My attempt:
I imagined that if two sets are equivalent there would exist
$ f:X→Y$ that is bijective. If I conceptually create P(X) and apply the function defined for the first equivalence relation to every set in the power set one gets P(Y).
Let $X = \{x_1, x_2 , x_3 , ... \}$, thus $Y = \{f(x_n), \forall \quad x_n \in X, n=1,2,... \}$ Both X and Y will have power sets with $2^n$ elements. If the bijective relation from X to Y is applied to every subset in P(X) so that it is one-to-one and onto, it gives a new set B. Since X~Y, B = P(Y)
End of my solution
I am not convinced by my efforts, in my self-study in preparation for the fall I have found my own proofs difficult to "buy".

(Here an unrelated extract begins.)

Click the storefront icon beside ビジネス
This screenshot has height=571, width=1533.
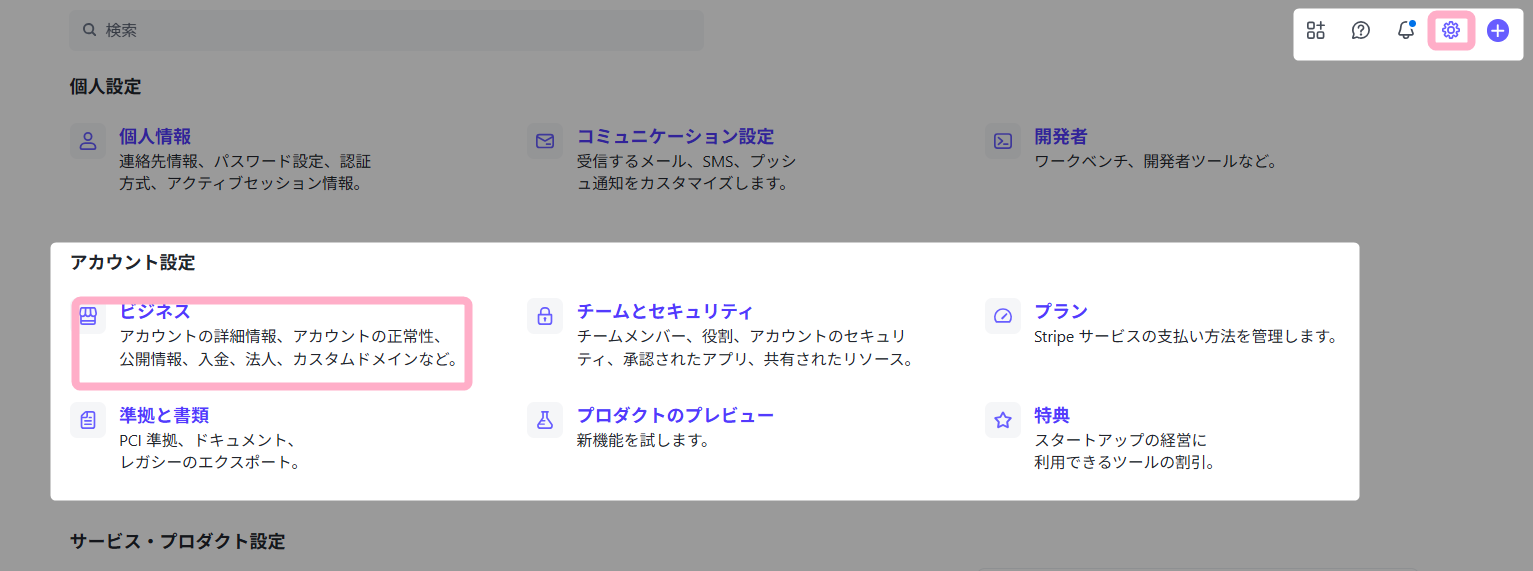pos(88,316)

Specially, my issue is showing that the operation in the function from X to Y once applied to the subsets of X (elements of P(X)) will give P(Y).
PS P(.) is the operation for power set incase notation is of concern.

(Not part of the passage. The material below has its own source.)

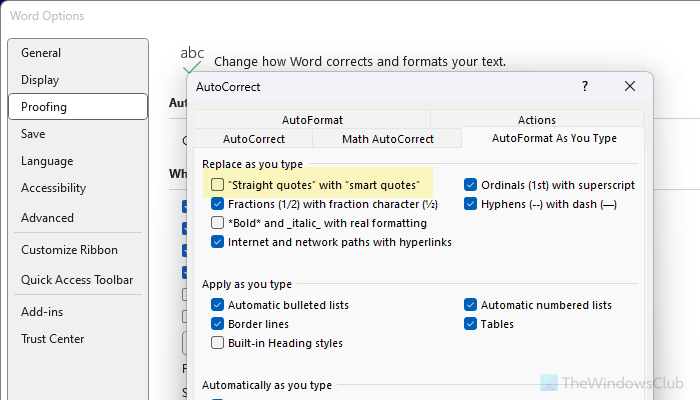Screen dimensions: 700x400
Task: Go to Customize Ribbon settings
Action: pyautogui.click(x=69, y=250)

Question source: Foundations of Mathematical Analysis, Johnsonbaugh and Pfaffenberger.
Note that $f:X \rightarrow Y$ is a bijection iff there exists a $g:Y \rightarrow X$ such that $f \circ g = 1_Y$ and $g \circ f = 1_X$. Now define $\tilde{f}:P(X) \rightarrow P(Y)$ and $\tilde{g}:P(Y) \rightarrow P(X)$ as in Chris Caruvana's answer above:
$\tilde{f}(A) = \{f(x) \mid x\in A\}$ and $\tilde{g}(B) = \{g(y)\mid y\in B\}$
Then one checks $\tilde{f} \circ \tilde{g} = 1_{P(Y)}$ and $\tilde{g} \circ \tilde{f} = 1_{P(X)}$ - which is straight forward.